A few metres from the entrance of the cave is a makeshift toilet that serves the entire population, yet less than 100 metres down is a stream where they get their water for drinking and other domestic use.

The cave that doubles as a living and cooking space has been partitioned using dry maize stocks to accommodate the families. 

Too fragile

To the east is a room that accommodates male elderly persons who are too fragile to fend for themselves. It can only accommodate 20 elderly persons.

In the middle of the cave, close to the fireplace, is a room housing 10 elderly women who are cared for by other women in the community. 

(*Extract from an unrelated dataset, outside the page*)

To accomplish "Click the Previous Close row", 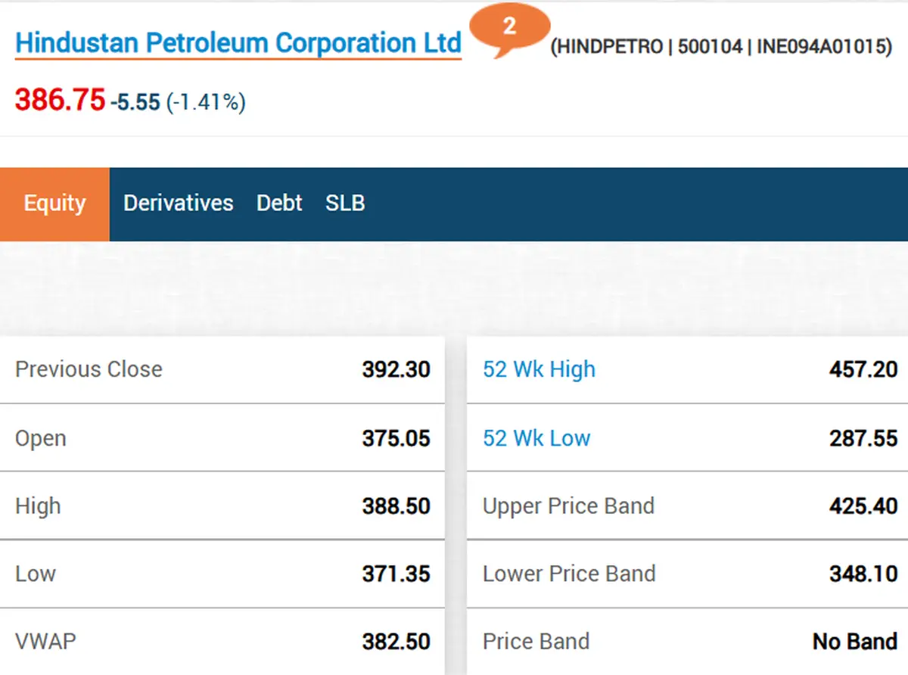I will tap(222, 369).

The cave also has an area designated for young children, which also doubles as their sleeping and study quarters. 

Mt Elgon IDP

An IDP woman puts her bedding outside to dry, at Chebui cave in Mt Elgon area.

Photo credit: Jared Nyataya I Nation Media Group

“Food is hard to get here. These elderly and children can go for days without a meal,” said Mary Temuko, one of the women who is also the community’s midwife.

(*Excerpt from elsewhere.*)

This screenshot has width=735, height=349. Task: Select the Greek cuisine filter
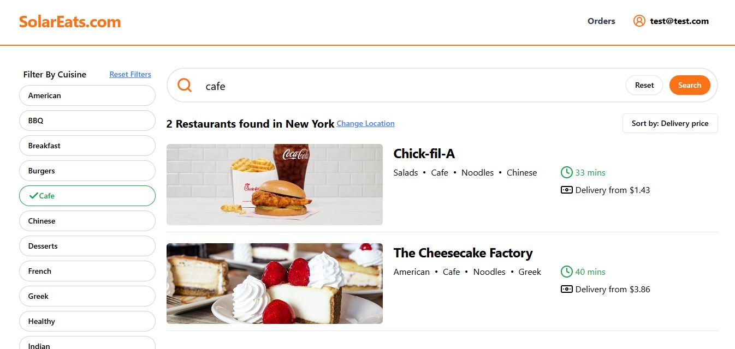tap(87, 296)
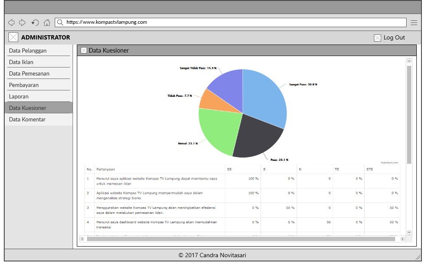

Some 50 metres away is another cave that accommodates young men. It also doubles up as the community’s church.

“This cave as served as our church since we have nowhere else to worship after we were moved from the forest,” said Pastor Alex Kimutai, who also offers counselling services to the families.

Sabaot Land Defence Forces

According to the IDPs, it is land-related issues such as these which spark conflict and led to uprisings such as the dreaded Sabaot Land Defence Forces (SLDF), a guerilla movement that operated in Mount Elgon since 2005 and resorted to violence to safeguard the rights of people displaced from the forest.

Internally Displaced People cook inside Chebui cave in Mt Elgon area on December 11, 2022.

Photo credit: Jared Nyataya I Nation Media Group

The group, which drew its members from the Sabaot and was led by Wycliffe Matakwei, led to the deaths of more than 600 people and displacement of over 60,000 in less than two years. 

“The government needs to resolve this issue by allocating land to genuine squatters. There should be fairness in land allocation,” appealed Robin Kipyego, Secretary of Chebui cave families.

He disclosed that the land owner where the cave is located has issued them with a notice to vacate by December 31 to allow her utilise it for other purposes.

Mt Elgon

A group of men inside Chebui cave in Mt Elgon area.

Photo credit: Jared Nyataya I Nation Media Group

“Our stay in this cave will be short-lived. The owner told us to vacate by end of the year, subjecting us to more trouble,” added Mr Kipyego. 

The local assistant chief of Korngotuny area, Mr Samuel Naibei, toured the cave on Sunday December 11 and issued notice to the families to vacate the caves immediately.

The order, however, has been met with resistance with the community’s women threatening to  strip naked in protest over frustrations by the administrator. He was forced to leave the cave after the families turned on him and accused him of covering up land issues in the area. 

Mr Naibei reported being assaulted by the IDPs at Kipsigon police station and two suspects, Kimtai Ndiema and Alvin Ndiema, have been summoned for interrogation.